Roaming is a Canadian film written and directed by Michael Ray Fox and produced by Richard MacQueen, Michael Melski, and Craig Cameron. The film features Rhys Bevan-John, Cory Bowles, Daniel Lillford, Martha Irving, Josh MacDonald, Sarah D. McCarthy, and Christina Cuffari. Roaming was the first film to be produced through Telefilm Canada's First Feature Program which paved the way for Telefilm's Talent To Watch program.

== Release ==
Roaming opened the 2013 Toronto Independent Film Festival and was the Closing Night Gala film of the Silver Wave Film Festival.
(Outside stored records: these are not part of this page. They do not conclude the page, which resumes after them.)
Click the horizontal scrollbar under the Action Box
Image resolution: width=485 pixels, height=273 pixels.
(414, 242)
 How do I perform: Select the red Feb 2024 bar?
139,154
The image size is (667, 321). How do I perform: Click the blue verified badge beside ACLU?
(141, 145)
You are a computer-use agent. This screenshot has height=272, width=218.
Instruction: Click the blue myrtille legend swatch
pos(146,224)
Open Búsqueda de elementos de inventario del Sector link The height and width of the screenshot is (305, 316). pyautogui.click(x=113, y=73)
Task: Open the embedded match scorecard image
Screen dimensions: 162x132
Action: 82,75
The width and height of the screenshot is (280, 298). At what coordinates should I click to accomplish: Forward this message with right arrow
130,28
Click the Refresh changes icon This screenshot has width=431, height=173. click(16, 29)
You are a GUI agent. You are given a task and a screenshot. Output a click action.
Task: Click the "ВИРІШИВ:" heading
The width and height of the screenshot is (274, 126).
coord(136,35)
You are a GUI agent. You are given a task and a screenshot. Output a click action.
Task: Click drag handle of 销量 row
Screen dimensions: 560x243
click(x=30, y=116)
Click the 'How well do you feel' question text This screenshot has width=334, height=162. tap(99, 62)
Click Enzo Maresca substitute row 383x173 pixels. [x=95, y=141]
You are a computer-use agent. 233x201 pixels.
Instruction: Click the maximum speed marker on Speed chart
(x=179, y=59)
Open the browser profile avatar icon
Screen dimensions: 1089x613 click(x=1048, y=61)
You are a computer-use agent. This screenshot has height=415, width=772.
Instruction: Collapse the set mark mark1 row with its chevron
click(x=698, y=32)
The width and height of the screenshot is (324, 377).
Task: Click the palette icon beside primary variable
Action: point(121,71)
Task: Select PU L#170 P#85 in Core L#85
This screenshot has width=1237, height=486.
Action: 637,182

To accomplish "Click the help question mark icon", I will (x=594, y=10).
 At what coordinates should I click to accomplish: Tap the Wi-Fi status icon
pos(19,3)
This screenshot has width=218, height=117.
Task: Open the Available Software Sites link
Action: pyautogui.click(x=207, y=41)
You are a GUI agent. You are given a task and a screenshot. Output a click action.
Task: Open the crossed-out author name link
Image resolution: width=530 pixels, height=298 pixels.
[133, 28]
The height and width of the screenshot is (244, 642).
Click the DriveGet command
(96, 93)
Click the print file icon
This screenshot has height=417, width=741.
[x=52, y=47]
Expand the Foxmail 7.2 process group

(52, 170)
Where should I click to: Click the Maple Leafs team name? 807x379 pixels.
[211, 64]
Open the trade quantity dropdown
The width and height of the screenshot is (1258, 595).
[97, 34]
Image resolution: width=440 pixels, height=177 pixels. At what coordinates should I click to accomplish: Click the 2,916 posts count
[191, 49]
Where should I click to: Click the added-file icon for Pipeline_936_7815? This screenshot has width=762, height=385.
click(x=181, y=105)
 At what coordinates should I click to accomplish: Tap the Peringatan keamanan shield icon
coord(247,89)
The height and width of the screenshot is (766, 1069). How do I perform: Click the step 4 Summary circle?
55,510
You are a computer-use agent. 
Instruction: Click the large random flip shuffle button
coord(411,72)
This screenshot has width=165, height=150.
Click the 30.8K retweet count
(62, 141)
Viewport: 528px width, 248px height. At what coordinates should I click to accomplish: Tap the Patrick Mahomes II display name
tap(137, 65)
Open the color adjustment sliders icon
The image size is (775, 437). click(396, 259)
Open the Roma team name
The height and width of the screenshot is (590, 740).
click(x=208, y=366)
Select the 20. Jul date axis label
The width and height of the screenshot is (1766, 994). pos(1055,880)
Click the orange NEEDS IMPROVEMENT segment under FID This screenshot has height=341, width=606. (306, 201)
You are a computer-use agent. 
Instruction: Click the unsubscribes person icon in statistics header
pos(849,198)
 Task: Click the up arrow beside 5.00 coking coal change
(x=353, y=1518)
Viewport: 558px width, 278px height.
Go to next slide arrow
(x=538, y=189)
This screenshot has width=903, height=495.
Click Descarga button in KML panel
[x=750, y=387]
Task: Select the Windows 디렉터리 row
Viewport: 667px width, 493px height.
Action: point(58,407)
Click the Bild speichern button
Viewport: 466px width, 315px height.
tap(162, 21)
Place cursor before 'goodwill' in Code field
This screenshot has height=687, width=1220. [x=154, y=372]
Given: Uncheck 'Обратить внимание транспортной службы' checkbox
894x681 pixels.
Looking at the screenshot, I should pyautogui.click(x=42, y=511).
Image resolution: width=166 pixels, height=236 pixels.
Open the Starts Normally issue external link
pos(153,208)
The film was distributed in Canada by Multiple Media Entertainment and All Channel Films and was released on Hulu, Indieflix, The Movie Network, Hollywood Suite, Bell TV OnDemand, and the National Film Board of Canada Canada Screens website. An incomplete version of "Roaming" originally screened at the 2012 Atlantic Film Festival. before its 2013 release.

== Reception ==
Roaming received generally positive reviews during its limited theatrical engagement exclusive to Atlantic Canada and received an award for Best Feature at the Toronto Independent Film Festival in 2013. Lead actor Rhys Bevan-John received the ACTRA Maritimes Award for Outstanding Male Performance for his portrayal of Will. Josh MacDonald was nominated for the same award for his performance in Roaming and Martha Irving's performance in the film earned her an ACTRA Maritimes Award nomination for Outstanding Female Performance.